Ensie 1947

Redactie H.A. Enno van Gelder, Jakob Pieter Kruijt, Jan van den Brink, Johan Valkhoff (1947)

Gepubliceerd op 05-06-2019

Kinderrecht

betekenis & definitie

Het begrip kinderrecht omvat in de ruimste zin alle met betrekking tot minderjarigen bestaande rechtsregelen; in de engere, wel meer gebruikelijke zin, waarin het ook hier zal worden beschreven, pleegt men eronder te begrijpen hetgeen met betrekking tot minderjarigen voorkomt in ons Burgerlijk Wetboek, onze Wetboeken van Strafrecht en Strafvordering en de tot uitvoering daarvan gegeven wetten en besluiten.

De naam kinderrecht vond ingang en het daardoor bestreken gebied werd afzonderlijk object van studie, toen de z.g. Kinderwetten van 1901, welke op dit gebied ons burgerlijk recht en ons strafrecht een ingrijpende wijziging deden ondergaan, de bescherming van het kind, vooral van het met sociale ontsporing bedreigde kind, in het middelpunt der belangstelling plaatsten en aan het particuliere charitatieve kinderbeschermingswerk zijn wettelijke grondslag gaven. Sinds de totstandkoming van de kinderwetten in 1901 werd het kinderrecht nog herhaaldelijk gewijzigd, laatstelijk, wat het burgerlijk kinderrecht betreft, vrij ingrijpend in 1947. Een beknopte beschrijving van de door het kinderrecht bestreken stof moge hier volgen.

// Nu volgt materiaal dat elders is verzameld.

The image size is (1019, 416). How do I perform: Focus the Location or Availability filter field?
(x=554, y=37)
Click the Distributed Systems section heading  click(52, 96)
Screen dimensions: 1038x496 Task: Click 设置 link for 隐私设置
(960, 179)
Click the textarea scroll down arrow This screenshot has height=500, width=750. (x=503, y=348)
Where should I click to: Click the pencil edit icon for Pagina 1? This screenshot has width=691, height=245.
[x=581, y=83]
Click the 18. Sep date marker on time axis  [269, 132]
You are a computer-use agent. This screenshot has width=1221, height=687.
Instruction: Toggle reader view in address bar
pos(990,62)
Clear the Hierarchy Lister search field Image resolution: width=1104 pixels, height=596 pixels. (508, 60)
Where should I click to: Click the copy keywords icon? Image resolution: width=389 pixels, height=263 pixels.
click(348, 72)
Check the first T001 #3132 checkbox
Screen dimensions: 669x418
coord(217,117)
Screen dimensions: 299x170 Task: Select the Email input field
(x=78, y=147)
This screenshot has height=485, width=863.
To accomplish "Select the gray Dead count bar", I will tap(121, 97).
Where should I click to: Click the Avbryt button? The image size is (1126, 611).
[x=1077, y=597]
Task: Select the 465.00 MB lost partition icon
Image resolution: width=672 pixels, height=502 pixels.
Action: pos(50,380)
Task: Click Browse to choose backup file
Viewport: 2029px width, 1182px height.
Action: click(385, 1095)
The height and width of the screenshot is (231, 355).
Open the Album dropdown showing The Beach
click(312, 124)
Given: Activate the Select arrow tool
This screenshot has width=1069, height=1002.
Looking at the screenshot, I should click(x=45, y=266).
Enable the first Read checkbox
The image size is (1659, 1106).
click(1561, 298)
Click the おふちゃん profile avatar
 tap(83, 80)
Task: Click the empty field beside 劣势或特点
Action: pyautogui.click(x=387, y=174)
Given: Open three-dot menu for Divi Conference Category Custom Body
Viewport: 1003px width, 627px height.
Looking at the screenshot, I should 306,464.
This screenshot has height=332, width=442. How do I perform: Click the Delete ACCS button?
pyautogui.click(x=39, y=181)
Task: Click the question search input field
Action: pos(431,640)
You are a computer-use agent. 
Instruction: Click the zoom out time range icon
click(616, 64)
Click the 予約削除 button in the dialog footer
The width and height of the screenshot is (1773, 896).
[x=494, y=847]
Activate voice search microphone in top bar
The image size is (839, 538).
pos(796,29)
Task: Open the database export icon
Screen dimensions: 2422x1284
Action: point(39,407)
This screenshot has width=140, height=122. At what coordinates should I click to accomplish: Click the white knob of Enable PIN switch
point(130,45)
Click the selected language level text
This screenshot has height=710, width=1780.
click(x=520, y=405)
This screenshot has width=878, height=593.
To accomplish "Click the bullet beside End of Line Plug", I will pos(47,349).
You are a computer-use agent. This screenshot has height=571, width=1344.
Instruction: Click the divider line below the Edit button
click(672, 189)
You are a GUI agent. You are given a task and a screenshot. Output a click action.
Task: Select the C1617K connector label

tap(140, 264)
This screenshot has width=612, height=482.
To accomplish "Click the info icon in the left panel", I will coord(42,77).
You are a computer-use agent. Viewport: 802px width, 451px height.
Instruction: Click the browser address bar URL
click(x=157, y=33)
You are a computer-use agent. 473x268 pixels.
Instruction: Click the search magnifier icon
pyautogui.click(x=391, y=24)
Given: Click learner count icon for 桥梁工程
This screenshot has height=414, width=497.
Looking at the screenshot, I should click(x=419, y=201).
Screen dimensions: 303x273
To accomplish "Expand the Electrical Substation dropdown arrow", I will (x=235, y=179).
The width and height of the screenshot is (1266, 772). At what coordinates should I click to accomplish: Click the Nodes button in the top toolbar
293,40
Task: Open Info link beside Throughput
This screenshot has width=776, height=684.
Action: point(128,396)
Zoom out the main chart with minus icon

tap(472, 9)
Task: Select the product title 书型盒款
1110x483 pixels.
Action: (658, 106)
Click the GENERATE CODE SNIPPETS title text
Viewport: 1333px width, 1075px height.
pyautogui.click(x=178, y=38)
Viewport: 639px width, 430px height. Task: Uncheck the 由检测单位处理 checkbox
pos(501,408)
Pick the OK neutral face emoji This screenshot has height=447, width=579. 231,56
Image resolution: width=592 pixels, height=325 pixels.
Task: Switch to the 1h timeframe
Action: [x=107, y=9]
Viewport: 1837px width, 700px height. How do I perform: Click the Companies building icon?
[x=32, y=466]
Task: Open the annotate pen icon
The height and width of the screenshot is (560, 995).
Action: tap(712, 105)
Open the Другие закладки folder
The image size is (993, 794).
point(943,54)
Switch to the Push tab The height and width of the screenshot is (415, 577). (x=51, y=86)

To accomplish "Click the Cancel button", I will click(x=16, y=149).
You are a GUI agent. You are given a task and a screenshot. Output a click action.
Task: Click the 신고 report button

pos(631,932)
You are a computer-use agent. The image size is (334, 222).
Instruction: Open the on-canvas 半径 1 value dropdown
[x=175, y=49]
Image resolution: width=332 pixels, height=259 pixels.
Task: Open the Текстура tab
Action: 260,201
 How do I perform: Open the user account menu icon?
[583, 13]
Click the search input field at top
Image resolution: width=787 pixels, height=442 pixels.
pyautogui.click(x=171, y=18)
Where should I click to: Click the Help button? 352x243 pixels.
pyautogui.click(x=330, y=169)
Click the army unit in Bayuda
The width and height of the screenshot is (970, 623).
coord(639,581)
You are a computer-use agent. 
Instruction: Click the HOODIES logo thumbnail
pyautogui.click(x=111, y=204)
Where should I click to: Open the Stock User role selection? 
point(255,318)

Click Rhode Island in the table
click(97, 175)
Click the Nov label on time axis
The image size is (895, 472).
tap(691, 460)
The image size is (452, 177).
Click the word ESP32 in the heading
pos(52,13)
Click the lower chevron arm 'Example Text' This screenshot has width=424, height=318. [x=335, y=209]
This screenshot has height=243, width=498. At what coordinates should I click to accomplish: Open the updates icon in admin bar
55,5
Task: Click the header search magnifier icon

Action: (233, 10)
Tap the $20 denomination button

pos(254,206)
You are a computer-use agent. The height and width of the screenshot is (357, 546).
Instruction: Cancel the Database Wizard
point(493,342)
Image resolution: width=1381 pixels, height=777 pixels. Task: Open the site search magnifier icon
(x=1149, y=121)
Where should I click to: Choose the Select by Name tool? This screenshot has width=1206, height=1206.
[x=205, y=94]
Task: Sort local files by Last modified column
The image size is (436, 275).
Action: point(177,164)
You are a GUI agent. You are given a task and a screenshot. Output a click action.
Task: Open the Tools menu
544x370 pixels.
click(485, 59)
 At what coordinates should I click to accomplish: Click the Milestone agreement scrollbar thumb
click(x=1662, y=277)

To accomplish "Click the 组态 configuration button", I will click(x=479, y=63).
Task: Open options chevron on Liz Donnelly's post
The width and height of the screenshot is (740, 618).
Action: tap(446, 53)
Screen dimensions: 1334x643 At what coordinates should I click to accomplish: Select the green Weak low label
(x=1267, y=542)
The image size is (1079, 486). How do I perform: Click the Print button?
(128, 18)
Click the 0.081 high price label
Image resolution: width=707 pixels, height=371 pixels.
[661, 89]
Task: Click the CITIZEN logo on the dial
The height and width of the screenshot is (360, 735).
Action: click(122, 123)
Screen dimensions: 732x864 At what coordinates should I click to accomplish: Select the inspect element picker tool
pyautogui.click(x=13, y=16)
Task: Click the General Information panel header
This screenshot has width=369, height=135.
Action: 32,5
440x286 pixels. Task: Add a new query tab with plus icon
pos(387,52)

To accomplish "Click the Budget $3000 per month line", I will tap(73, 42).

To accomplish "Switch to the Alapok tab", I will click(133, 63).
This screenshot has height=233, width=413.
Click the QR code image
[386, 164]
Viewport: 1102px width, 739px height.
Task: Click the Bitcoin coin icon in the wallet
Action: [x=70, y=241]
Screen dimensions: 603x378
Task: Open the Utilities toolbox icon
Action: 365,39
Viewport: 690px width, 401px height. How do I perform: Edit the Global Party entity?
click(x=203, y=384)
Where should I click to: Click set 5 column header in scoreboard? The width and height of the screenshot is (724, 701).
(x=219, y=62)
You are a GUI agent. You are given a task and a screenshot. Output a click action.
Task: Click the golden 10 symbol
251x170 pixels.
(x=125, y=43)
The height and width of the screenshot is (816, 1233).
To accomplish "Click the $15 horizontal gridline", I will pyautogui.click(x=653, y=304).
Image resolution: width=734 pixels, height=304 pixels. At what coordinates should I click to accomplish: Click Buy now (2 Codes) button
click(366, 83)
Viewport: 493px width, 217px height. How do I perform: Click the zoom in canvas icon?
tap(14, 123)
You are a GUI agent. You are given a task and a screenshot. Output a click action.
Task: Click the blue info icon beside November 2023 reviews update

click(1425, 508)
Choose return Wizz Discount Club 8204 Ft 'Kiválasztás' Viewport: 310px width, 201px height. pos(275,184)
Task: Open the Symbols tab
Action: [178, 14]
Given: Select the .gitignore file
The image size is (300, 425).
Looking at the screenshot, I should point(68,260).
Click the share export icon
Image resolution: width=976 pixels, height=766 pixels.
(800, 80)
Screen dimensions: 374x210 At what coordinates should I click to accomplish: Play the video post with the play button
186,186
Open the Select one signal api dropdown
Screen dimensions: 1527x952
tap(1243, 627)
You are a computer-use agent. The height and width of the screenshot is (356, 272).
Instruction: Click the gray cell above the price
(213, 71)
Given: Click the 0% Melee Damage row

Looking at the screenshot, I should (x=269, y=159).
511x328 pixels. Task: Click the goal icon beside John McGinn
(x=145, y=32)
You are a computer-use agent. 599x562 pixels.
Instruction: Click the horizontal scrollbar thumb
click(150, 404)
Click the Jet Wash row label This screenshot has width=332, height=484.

Minderjarig zijn in het algemeen degenen die de leeftijd van 21 jaar nog niet hebben bereikt; ook voordien kan echter aan de minderjarigheid een einde Minderkomen, nl. door huwelijk of door de z.g. jarigheid meerderjarigverklaring, welke aan twintigjarigen met goedkeuring van de Kroon kan worden verleend door de Hoge Raad; hiernaast verdient vermelding, dat achttienjarigen van de Kantonrechter een z.g. beperkte handlichting kunnen verkrijgen, waardoor zij met betrekking tot bepaalde rechtshandelingen met meerderjarigen gelijk worden gesteld.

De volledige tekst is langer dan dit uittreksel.